Records for processing:
-- Begin --

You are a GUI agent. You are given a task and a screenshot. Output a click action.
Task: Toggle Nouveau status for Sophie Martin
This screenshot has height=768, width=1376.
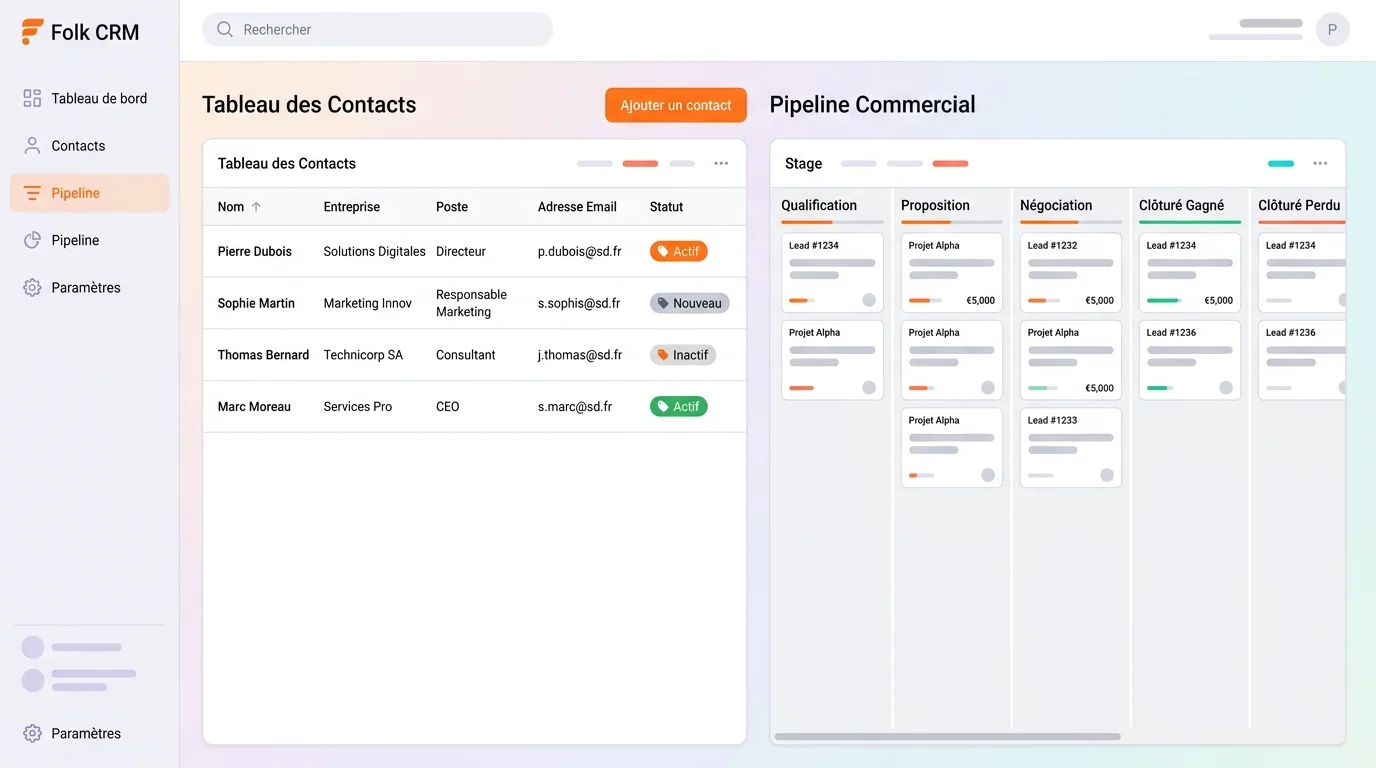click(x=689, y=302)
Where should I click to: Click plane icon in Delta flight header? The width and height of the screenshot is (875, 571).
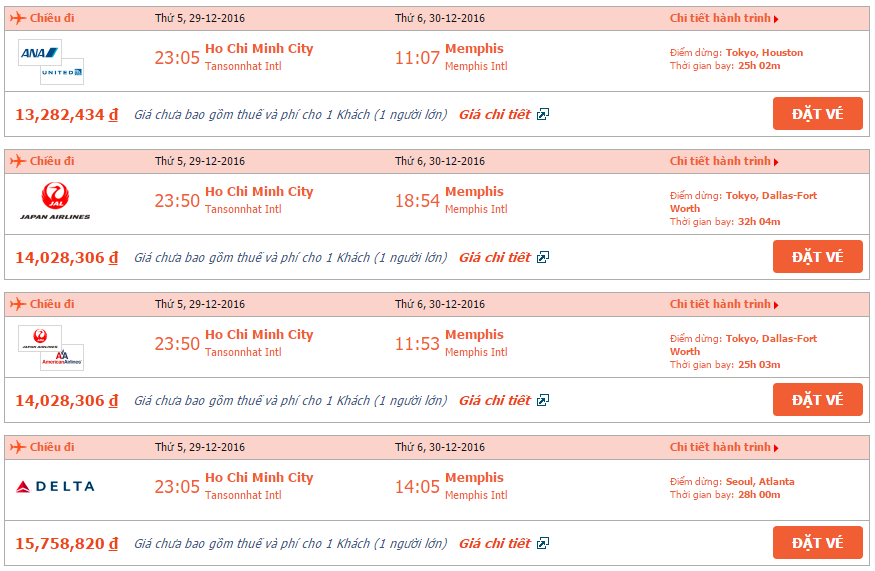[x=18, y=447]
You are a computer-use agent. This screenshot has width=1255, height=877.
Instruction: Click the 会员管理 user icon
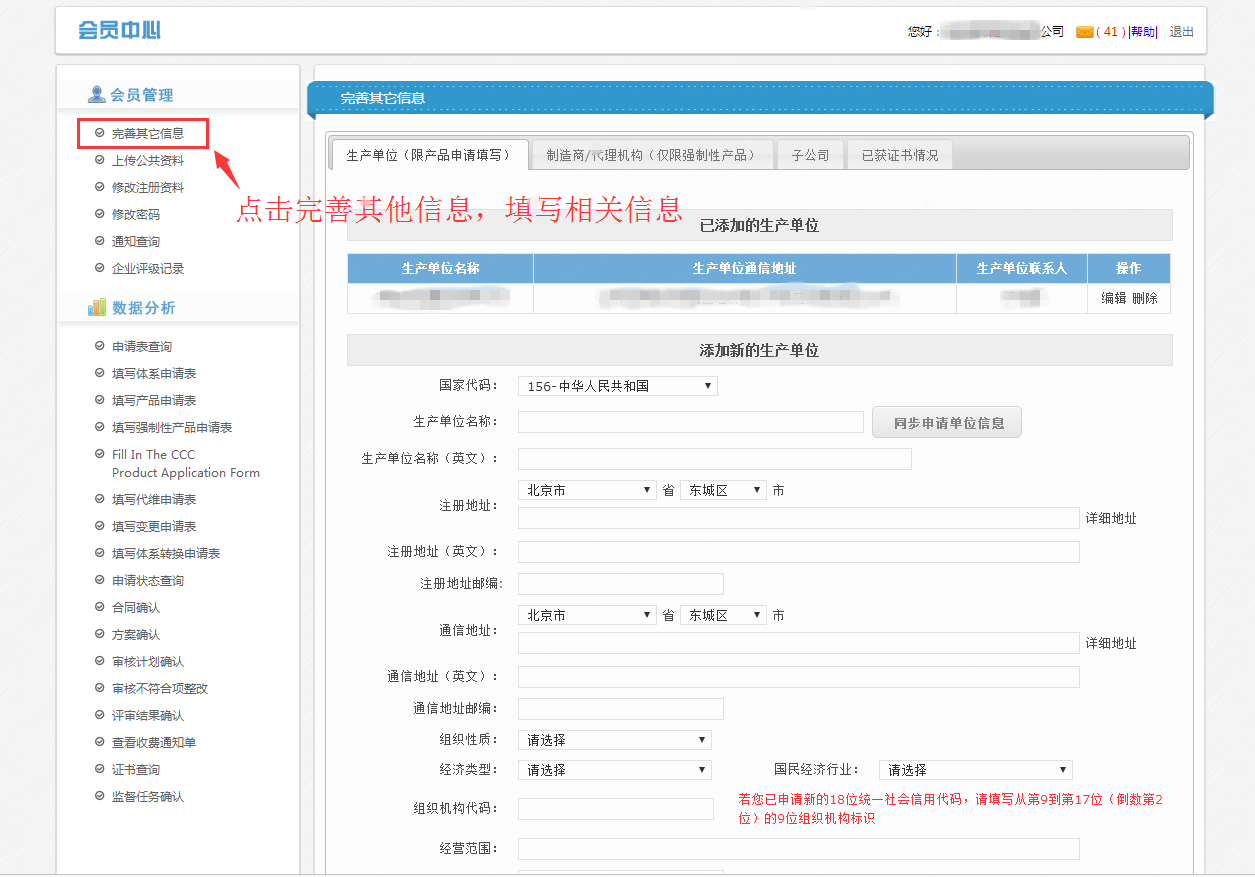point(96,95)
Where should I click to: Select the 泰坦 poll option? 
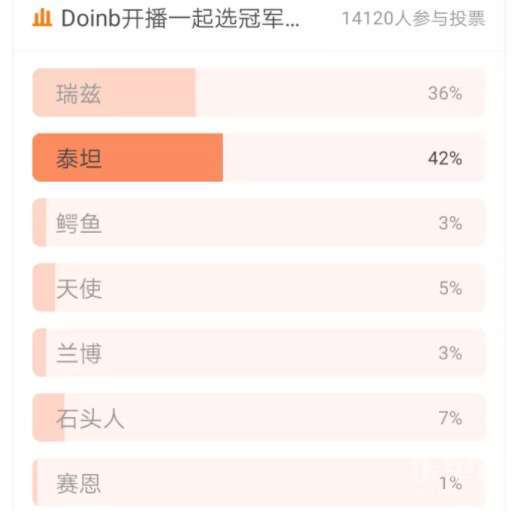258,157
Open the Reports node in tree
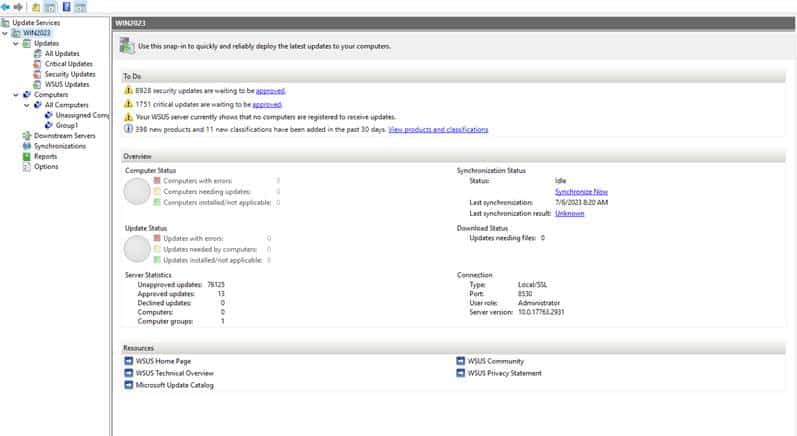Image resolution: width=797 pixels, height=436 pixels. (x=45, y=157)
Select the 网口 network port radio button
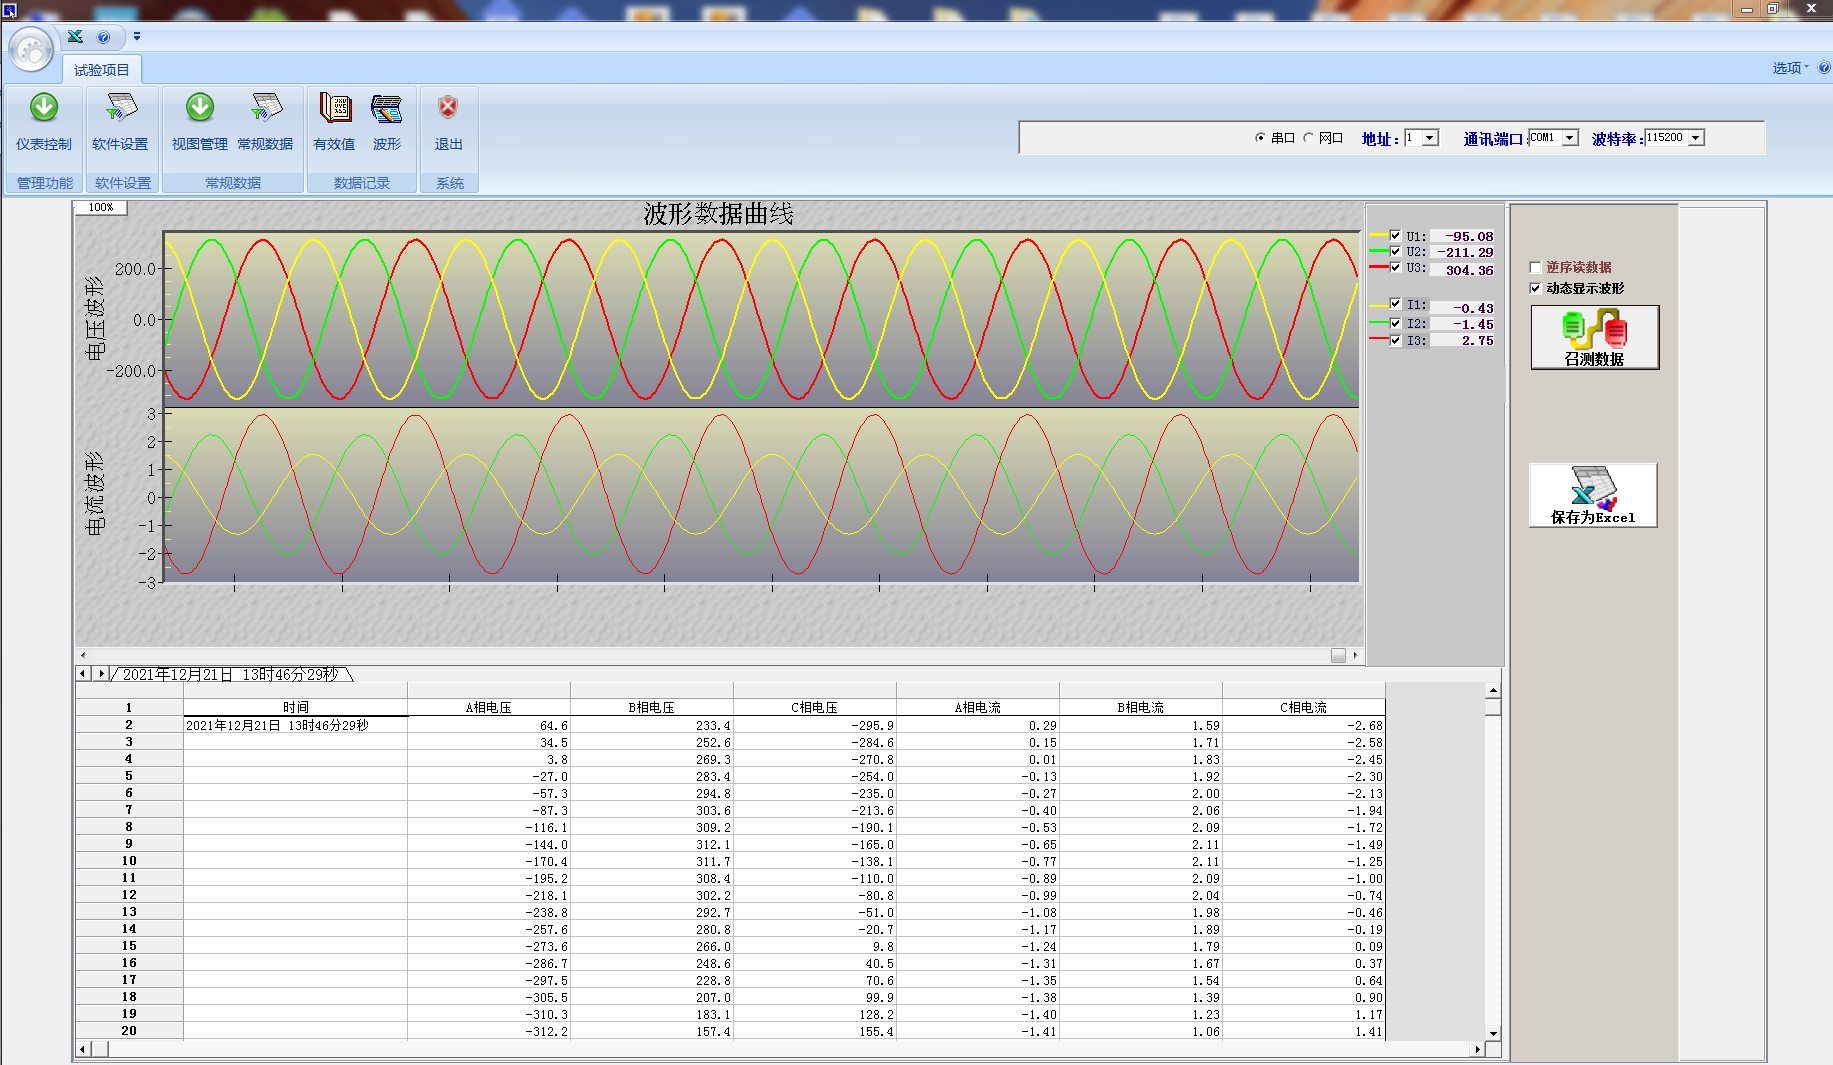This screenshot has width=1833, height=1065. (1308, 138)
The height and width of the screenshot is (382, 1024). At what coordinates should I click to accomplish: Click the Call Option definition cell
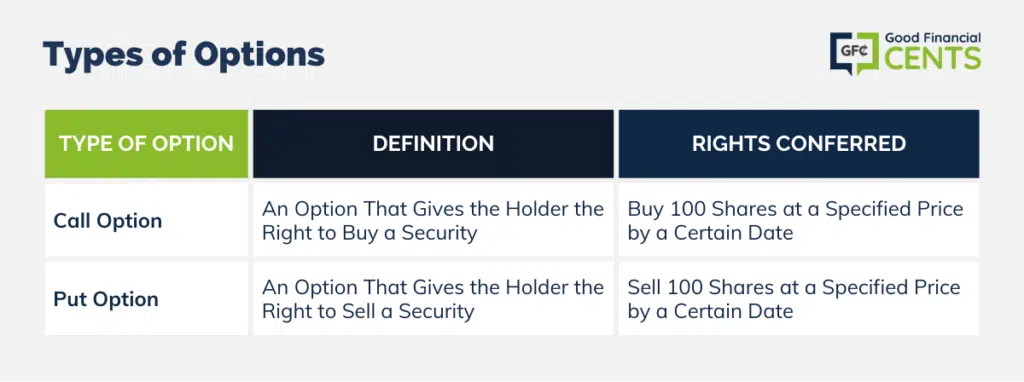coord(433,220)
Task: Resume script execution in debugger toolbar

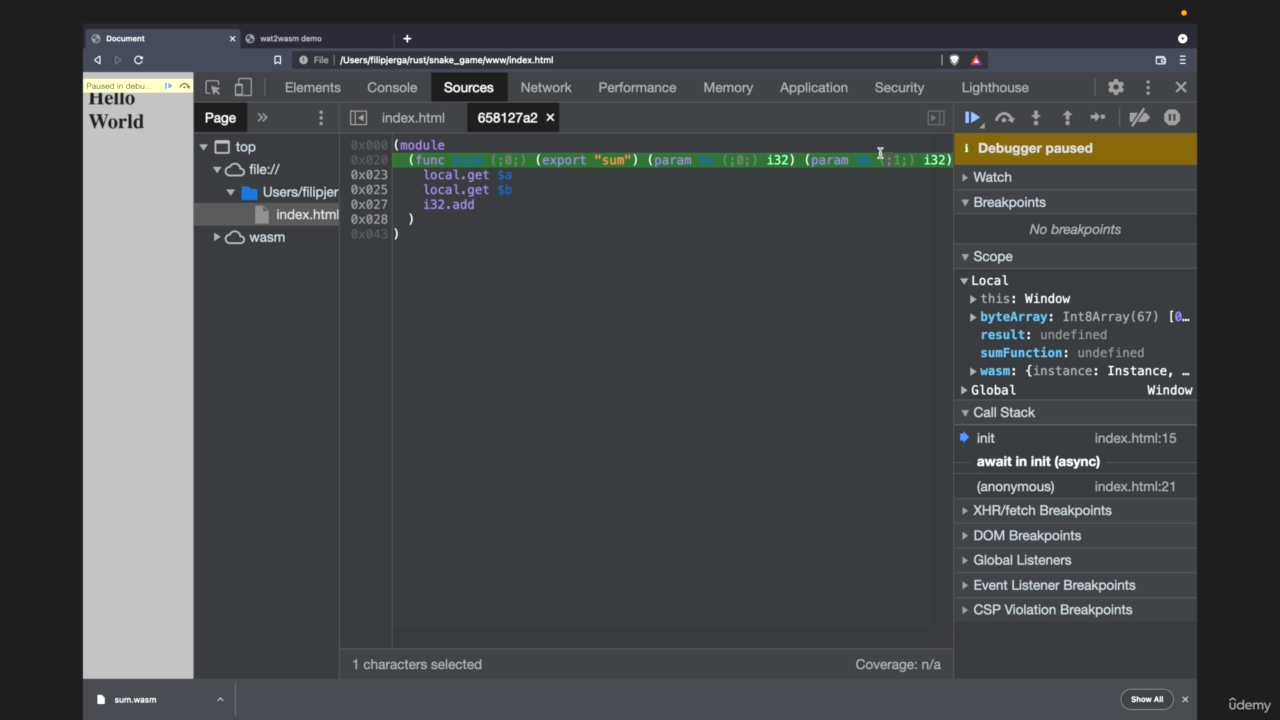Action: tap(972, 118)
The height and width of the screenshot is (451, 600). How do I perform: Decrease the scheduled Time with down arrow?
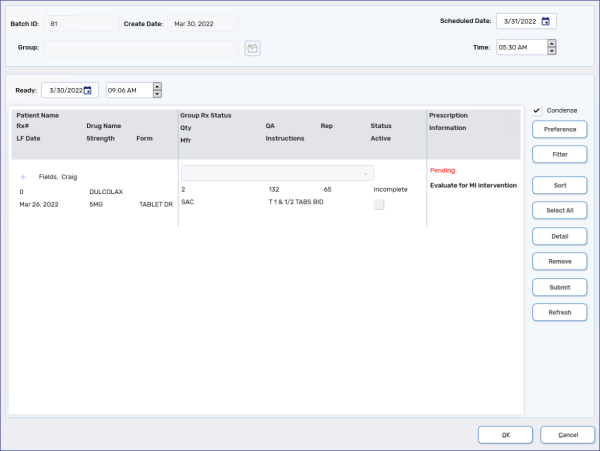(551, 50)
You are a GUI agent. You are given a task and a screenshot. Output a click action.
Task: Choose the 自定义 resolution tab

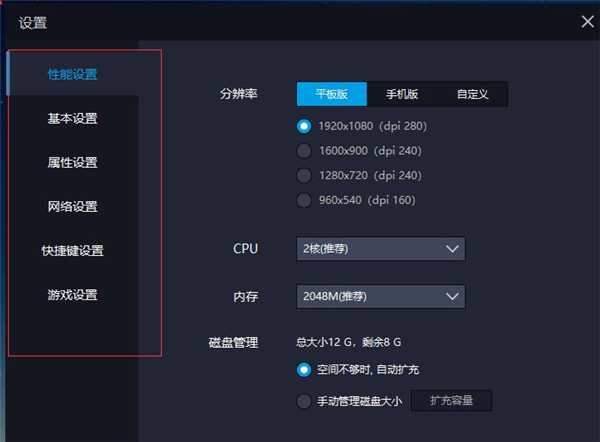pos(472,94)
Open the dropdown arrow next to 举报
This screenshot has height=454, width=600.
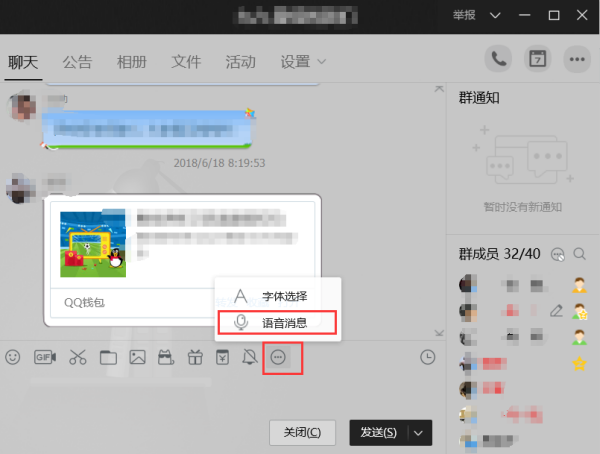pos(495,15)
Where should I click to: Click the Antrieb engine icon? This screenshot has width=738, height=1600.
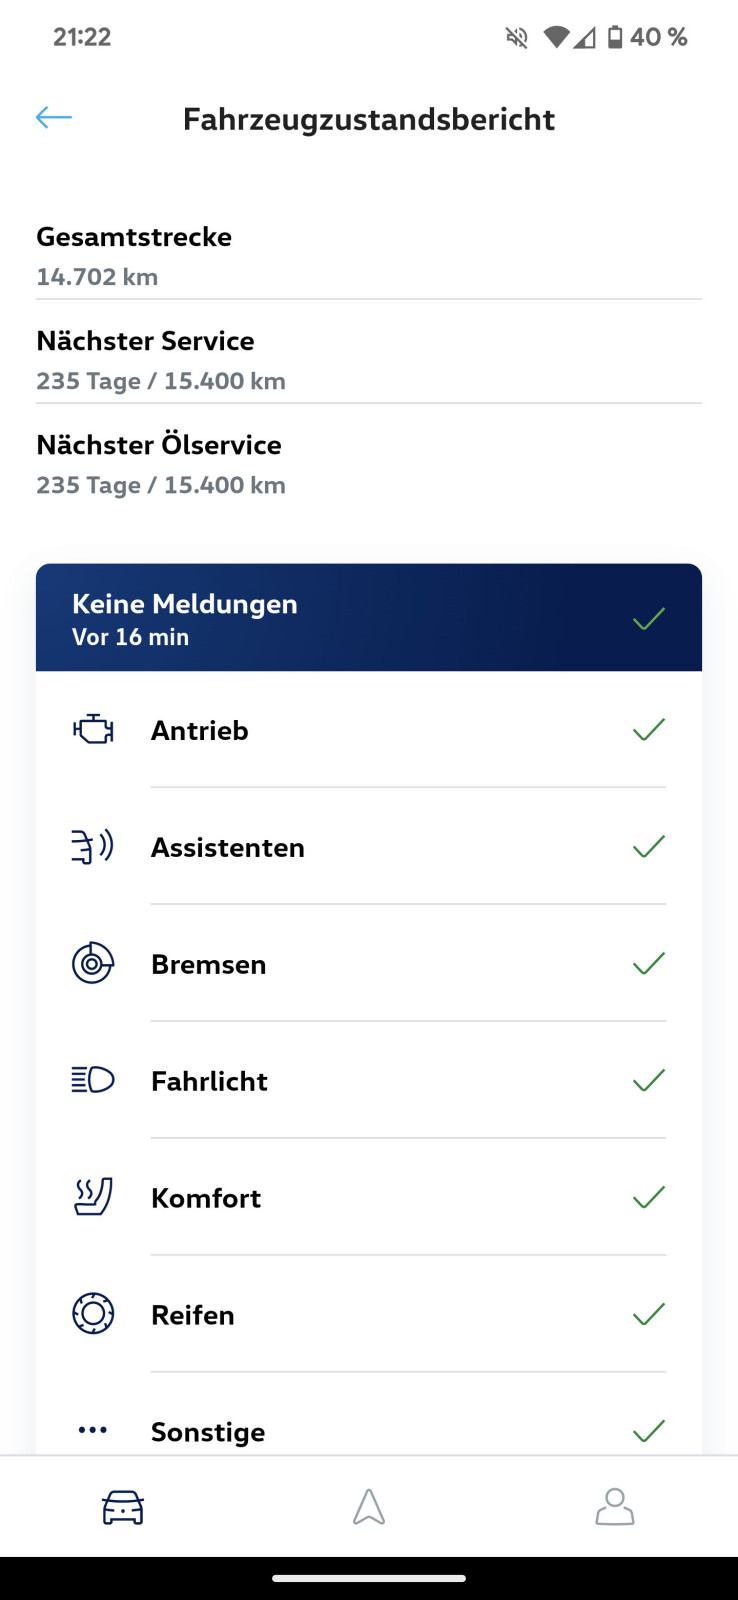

-- End --

Please put every line of the rows above into a numbered list, leaving out blank lines and the pictures.

1. You are a GUI agent. You are given a task and a screenshot. Output a click action.
2. Task: Toggle Nouveau status for Sophie Martin
3. This screenshot has height=768, width=1376.
4. click(x=689, y=302)
5. Where should I click to: Click plane icon in Delta flight header? The width and height of the screenshot is (875, 571).
6. [x=18, y=447]
7. You are a computer-use agent. This screenshot has width=1255, height=877.
8. Instruction: Click the 会员管理 user icon
9. point(96,95)
10. Where should I click to: Select the 泰坦 poll option? 
11. 258,157
12. Open the Reports node in tree
13. Image resolution: width=797 pixels, height=436 pixels. (x=45, y=157)
14. Select the 网口 network port radio button
15. This screenshot has width=1833, height=1065. (1308, 138)
16. The height and width of the screenshot is (382, 1024). At what coordinates should I click to accomplish: Click the Call Option definition cell
17. coord(433,220)
18. Task: Resume script execution in debugger toolbar
19. Action: tap(972, 118)
20. The height and width of the screenshot is (451, 600). How do I perform: Decrease the scheduled Time with down arrow?
21. (551, 50)
22. You are a GUI agent. You are given a task and a screenshot. Output a click action.
23. Task: Choose the 自定义 resolution tab
24. pos(472,94)
25. Open the dropdown arrow next to 举报
26. This screenshot has height=454, width=600.
27. pos(495,15)
28. Where should I click to: Click the Antrieb engine icon? This screenshot has width=738, height=1600.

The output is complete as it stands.